# Exercise description
The listing below must be given again in full, exactly.

# Material to process
▬▬▬▬▬▬▬▬▬▬
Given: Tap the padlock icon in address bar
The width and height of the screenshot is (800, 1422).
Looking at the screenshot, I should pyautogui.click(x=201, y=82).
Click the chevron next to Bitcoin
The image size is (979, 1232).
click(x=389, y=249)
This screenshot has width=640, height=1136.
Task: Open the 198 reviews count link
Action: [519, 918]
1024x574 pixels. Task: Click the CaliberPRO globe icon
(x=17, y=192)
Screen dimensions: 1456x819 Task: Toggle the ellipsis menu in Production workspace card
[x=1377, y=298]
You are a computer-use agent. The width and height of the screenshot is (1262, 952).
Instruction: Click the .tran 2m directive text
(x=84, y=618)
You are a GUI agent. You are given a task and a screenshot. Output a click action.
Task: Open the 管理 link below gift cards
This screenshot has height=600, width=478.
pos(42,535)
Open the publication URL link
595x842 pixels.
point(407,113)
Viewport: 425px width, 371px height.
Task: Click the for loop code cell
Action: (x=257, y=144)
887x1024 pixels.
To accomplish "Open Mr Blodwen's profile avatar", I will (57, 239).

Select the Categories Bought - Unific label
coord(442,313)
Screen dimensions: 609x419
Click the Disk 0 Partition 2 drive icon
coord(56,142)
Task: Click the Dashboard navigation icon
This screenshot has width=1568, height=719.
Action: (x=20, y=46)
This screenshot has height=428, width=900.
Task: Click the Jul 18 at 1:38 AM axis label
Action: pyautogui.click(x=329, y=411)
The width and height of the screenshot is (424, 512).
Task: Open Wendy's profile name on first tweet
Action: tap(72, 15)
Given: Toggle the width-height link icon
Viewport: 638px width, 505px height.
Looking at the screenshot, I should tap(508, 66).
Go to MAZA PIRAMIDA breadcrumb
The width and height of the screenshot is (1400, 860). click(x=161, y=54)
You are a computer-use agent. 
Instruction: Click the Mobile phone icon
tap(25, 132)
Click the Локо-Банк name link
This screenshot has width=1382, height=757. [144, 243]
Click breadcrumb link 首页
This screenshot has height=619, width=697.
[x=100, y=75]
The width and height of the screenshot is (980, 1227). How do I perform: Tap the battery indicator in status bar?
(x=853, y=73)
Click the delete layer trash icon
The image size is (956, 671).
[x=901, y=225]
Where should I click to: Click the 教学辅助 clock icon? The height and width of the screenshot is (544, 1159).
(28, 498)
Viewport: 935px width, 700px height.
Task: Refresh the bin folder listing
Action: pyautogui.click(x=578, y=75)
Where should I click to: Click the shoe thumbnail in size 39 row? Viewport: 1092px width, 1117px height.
▬▬▬▬▬▬▬▬▬▬
# Solution for this problem
Given: Tap the padlock icon in address bar
The width and height of the screenshot is (800, 1422).
Looking at the screenshot, I should pyautogui.click(x=201, y=82).
Click the chevron next to Bitcoin
The image size is (979, 1232).
click(x=389, y=249)
This screenshot has width=640, height=1136.
Task: Open the 198 reviews count link
Action: [519, 918]
1024x574 pixels. Task: Click the CaliberPRO globe icon
(x=17, y=192)
Screen dimensions: 1456x819 Task: Toggle the ellipsis menu in Production workspace card
[x=1377, y=298]
You are a computer-use agent. The width and height of the screenshot is (1262, 952).
Instruction: Click the .tran 2m directive text
(x=84, y=618)
You are a GUI agent. You are given a task and a screenshot. Output a click action.
Task: Open the 管理 link below gift cards
This screenshot has height=600, width=478.
pos(42,535)
Open the publication URL link
595x842 pixels.
point(407,113)
Viewport: 425px width, 371px height.
Task: Click the for loop code cell
Action: (x=257, y=144)
887x1024 pixels.
To accomplish "Open Mr Blodwen's profile avatar", I will (57, 239).

Select the Categories Bought - Unific label
coord(442,313)
Screen dimensions: 609x419
Click the Disk 0 Partition 2 drive icon
coord(56,142)
Task: Click the Dashboard navigation icon
This screenshot has width=1568, height=719.
Action: (x=20, y=46)
This screenshot has height=428, width=900.
Task: Click the Jul 18 at 1:38 AM axis label
Action: pyautogui.click(x=329, y=411)
The width and height of the screenshot is (424, 512).
Task: Open Wendy's profile name on first tweet
Action: tap(72, 15)
Given: Toggle the width-height link icon
Viewport: 638px width, 505px height.
Looking at the screenshot, I should tap(508, 66).
Go to MAZA PIRAMIDA breadcrumb
The width and height of the screenshot is (1400, 860). click(x=161, y=54)
You are a computer-use agent. 
Instruction: Click the Mobile phone icon
tap(25, 132)
Click the Локо-Банк name link
This screenshot has width=1382, height=757. [144, 243]
Click breadcrumb link 首页
This screenshot has height=619, width=697.
[x=100, y=75]
The width and height of the screenshot is (980, 1227). How do I perform: Tap the battery indicator in status bar?
(x=853, y=73)
Click the delete layer trash icon
The image size is (956, 671).
[x=901, y=225]
Where should I click to: Click the 教学辅助 clock icon? The height and width of the screenshot is (544, 1159).
(28, 498)
Viewport: 935px width, 700px height.
Task: Refresh the bin folder listing
Action: pyautogui.click(x=578, y=75)
Where should I click to: Click the shoe thumbnail in size 39 row? Viewport: 1092px width, 1117px height.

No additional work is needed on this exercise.